═══ Dataset records ═══

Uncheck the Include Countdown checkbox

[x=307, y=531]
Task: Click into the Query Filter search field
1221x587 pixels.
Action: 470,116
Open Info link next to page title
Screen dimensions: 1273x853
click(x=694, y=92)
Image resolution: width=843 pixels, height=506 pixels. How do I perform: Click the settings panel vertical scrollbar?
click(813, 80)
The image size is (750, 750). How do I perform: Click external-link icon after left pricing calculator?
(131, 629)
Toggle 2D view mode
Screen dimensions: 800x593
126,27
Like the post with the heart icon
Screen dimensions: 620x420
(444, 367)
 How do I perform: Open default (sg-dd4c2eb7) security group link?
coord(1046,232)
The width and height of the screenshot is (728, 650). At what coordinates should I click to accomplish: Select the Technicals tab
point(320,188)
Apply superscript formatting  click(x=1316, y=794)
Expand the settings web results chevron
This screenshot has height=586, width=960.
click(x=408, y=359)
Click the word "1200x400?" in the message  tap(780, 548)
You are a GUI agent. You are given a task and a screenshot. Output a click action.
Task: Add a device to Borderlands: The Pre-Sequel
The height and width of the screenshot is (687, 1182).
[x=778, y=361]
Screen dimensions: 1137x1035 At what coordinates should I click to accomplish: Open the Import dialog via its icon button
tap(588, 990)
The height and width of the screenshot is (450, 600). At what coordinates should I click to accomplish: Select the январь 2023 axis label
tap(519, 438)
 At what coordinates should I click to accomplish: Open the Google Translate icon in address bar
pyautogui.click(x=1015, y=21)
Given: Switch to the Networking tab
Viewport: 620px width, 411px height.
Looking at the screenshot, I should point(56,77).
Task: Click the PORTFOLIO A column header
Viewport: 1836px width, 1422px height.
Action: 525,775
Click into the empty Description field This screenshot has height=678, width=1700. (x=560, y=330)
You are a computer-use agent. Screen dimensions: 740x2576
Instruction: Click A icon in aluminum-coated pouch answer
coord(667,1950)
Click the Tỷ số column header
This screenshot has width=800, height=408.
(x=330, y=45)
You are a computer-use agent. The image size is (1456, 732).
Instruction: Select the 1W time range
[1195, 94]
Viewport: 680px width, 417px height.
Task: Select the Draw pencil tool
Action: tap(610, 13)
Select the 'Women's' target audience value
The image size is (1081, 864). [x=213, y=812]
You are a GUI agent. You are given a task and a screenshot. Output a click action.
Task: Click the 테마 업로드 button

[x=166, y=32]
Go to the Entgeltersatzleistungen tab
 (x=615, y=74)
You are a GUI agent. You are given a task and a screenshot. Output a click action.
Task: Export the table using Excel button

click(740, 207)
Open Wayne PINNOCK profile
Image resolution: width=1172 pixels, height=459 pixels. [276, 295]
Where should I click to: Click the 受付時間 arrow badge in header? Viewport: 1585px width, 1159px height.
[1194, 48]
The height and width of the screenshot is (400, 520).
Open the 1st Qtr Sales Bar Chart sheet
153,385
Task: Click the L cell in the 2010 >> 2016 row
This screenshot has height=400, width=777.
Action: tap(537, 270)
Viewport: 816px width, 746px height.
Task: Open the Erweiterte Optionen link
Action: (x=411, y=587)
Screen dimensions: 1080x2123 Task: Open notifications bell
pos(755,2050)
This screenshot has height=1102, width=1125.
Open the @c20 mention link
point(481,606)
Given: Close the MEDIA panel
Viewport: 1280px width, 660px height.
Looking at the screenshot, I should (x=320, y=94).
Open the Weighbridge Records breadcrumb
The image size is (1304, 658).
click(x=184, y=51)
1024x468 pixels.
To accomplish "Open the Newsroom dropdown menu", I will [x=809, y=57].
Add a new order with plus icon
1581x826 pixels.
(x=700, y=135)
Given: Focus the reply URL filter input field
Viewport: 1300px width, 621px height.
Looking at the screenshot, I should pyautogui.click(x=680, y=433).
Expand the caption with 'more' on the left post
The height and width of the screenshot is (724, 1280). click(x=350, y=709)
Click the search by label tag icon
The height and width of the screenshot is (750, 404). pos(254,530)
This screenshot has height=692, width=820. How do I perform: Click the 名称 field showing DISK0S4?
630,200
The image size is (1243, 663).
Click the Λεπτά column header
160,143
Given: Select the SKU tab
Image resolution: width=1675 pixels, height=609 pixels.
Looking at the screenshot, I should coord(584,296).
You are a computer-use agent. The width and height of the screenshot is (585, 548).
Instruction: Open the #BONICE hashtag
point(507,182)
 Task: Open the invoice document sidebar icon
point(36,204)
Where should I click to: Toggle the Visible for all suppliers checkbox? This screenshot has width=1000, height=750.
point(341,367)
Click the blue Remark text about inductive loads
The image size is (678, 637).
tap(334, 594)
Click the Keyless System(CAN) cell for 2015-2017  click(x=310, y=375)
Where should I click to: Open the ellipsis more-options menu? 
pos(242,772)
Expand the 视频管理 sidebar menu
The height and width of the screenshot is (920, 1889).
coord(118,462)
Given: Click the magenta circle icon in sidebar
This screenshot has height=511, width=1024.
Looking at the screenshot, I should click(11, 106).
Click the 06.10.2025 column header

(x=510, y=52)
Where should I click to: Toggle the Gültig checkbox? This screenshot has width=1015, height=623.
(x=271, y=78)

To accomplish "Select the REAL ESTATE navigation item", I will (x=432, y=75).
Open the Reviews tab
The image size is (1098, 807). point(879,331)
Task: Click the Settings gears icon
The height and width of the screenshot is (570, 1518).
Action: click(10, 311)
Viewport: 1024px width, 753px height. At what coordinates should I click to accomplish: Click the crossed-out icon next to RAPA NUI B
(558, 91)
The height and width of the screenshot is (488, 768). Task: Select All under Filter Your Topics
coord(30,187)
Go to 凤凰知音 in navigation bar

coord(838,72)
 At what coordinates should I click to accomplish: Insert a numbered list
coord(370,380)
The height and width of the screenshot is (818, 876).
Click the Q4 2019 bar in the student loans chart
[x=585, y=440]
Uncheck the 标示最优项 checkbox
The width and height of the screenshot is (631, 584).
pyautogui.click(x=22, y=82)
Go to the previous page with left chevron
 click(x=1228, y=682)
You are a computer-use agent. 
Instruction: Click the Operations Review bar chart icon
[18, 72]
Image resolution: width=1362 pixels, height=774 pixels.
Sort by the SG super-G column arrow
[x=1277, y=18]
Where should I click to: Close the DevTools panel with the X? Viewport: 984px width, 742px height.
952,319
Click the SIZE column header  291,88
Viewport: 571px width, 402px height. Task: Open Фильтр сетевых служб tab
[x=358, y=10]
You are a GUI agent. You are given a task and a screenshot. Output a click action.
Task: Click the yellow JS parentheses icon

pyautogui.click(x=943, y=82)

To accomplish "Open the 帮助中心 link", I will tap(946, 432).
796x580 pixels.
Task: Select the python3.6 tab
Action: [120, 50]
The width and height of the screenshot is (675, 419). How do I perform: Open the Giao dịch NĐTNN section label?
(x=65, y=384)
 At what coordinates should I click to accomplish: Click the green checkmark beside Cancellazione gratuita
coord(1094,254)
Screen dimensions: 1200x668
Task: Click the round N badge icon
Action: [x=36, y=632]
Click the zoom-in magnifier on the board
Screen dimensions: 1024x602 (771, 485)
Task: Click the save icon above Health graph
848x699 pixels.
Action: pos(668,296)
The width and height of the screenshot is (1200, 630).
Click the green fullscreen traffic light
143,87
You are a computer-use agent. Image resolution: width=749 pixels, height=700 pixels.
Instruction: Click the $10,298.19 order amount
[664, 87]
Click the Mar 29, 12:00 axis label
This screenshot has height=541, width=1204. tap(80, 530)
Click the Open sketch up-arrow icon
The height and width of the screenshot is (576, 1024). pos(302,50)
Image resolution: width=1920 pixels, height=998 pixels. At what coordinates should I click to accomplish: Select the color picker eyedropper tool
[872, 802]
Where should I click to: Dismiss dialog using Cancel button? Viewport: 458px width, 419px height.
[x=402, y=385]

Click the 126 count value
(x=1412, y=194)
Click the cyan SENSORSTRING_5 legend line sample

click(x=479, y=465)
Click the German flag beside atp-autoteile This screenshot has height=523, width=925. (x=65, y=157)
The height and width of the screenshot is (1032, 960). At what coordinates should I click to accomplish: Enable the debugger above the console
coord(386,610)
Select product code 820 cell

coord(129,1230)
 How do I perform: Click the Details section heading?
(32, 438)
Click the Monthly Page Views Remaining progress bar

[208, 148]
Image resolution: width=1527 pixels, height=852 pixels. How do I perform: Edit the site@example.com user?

═══

- What needs to be done: The expected result is every line above containing the string "computer".

- Output:
You are a computer-use agent. Screen dimensions: 740x2576
You are a computer-use agent. The image size is (1456, 732).
You are a computer-use agent. The width and height of the screenshot is (585, 548).
You are a computer-use agent. 
You are a computer-use agent. Image resolution: width=749 pixels, height=700 pixels.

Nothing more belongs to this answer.